Let's say, for the sake of argument, the miracle happens. Dole wins. Would he come in with a mandate?

And how. Dole will have won the greatest turnaround in modern electoral history, surpassing even Harry S. Truman's in 1948. Republicans would almost certainly retain their majority in Congress, which would give them wall-to-wall control of government for the first time in more than 40 years--the presidency, the House, the Senate, most state governments, even the U.S. Supreme Court. The repudiation of the Democrats would be complete.

The pressure to pass the "contract with America" and the platform would be immense. That's why it's unlikely.

A more likely scenario?
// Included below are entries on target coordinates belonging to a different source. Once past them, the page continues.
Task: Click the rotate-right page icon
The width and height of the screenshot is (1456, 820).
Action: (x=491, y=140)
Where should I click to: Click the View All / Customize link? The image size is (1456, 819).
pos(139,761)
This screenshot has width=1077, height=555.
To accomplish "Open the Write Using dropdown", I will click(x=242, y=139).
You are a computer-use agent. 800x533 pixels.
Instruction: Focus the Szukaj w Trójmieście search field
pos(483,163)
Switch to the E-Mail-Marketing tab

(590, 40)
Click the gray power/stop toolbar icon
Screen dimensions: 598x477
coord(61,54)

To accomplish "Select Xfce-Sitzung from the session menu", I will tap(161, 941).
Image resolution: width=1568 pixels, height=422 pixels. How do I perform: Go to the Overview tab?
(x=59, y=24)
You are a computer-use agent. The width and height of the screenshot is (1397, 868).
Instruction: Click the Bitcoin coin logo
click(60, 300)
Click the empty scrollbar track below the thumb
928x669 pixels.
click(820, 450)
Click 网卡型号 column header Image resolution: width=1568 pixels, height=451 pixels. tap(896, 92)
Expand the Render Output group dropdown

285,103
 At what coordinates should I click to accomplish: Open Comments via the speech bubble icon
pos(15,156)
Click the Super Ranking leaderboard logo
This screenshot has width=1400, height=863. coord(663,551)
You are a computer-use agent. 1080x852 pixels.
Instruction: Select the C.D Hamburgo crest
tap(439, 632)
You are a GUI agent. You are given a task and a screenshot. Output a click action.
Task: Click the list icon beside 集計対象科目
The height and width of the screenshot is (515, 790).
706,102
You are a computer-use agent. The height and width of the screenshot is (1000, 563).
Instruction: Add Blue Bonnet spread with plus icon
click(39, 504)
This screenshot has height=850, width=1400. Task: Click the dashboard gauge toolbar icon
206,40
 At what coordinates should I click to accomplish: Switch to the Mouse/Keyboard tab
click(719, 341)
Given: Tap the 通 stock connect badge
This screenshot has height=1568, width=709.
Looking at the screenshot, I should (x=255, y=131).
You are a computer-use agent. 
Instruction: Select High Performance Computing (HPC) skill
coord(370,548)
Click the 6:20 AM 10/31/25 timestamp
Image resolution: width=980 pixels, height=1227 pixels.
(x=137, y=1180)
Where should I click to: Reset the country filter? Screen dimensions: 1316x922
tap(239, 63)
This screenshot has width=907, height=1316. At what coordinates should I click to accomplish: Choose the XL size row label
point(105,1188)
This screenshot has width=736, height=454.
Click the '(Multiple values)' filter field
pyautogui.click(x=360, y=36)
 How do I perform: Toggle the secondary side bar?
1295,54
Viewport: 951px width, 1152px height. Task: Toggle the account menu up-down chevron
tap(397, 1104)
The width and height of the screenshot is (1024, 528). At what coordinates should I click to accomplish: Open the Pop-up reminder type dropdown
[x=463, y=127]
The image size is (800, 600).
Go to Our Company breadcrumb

Clinton wins reelection and the Republicans retain control of Congress--most important, the House of Representatives, which has been the vanguard of the GOP revolution.

That outcome would be easy to interpret. It means 1996 is a status-quo election. People are basically satisfied with the way things are going, so they're voting to reelect incumbents. It's what they did in the 1980s, when voters regularly reelected a Republican president and a Democratic Congress. Only now its a Democratic president and a Republican Congress. Same difference.

It would mean that the voters really do prefer divided government. After their distressing experiences with health-care reform and the "contract with America," voters don't want to give either party complete control. No big agendas, please. Would it be a mandate for gridlock? No. It would be a mandate for both parties to stick to the center and turn out compromise legislation--like last month's highly popular welfare reform, minimum wage and health-insurance reforms. See? Divided government works.

Suppose Clinton wins and Democrats regain control of Congress. Clinton in, House Speaker Newt Gingrich (R-Ga.) out--what a triumph for the Democrats! That outcome is beginning to look like a serious possibility. When voters are asked how they will vote for Congress, Democrats are now 10 points ahead of Republicans. A blowout. If the situation doesn't get any better for Republicans, Gingrich may announce he will not run for another term as Speaker. He will sacrifice himself to save the GOP majority.

Suppose the Democrats win a wall-to-wall victory. The sense of mandate would be powerful. Congressional Democrats would claim their own mandate, separate from Clinton's--especially if most of them run ahead of Clinton in their districts. A three-way presidential race makes that more likely. In 1992, most congressional Democrats ran ahead of Clinton. That's why they felt they could lead the new president along--to his doom.

One Democrat in particular would be looking for a mandate--Rep. Richard A. Gephardt (D-Mo.), the new Speaker of the House. Gephardt is likely to challenge Vice President Al Gore for the Democratic nomination in 2000. To do that, he'll want to use his speakership to build support in the party's liberal-labor base.

Liberals would assume key positions in the new House. African American Democrats would control important committees: Ways and Means (Charles B. Rangel. N.Y.), National Security (Ronald V. Dellums, Calif.), Judiciary (John Conyers Jr., Mich.), Economics and Educational Opportunities (William Clay Sr., Mo.).

Liberals and labor Democrats would take over other key committees: Appropriations (David R. Obey, Wis.), Commerce (John D. Dingell, Mich.), Resources (George Miller, Calif.), Government Reform and Oversight (Henry Waxman, Calif.). Not to mention Gephardt and Majority Leader David E. Bonior (D-Mich.).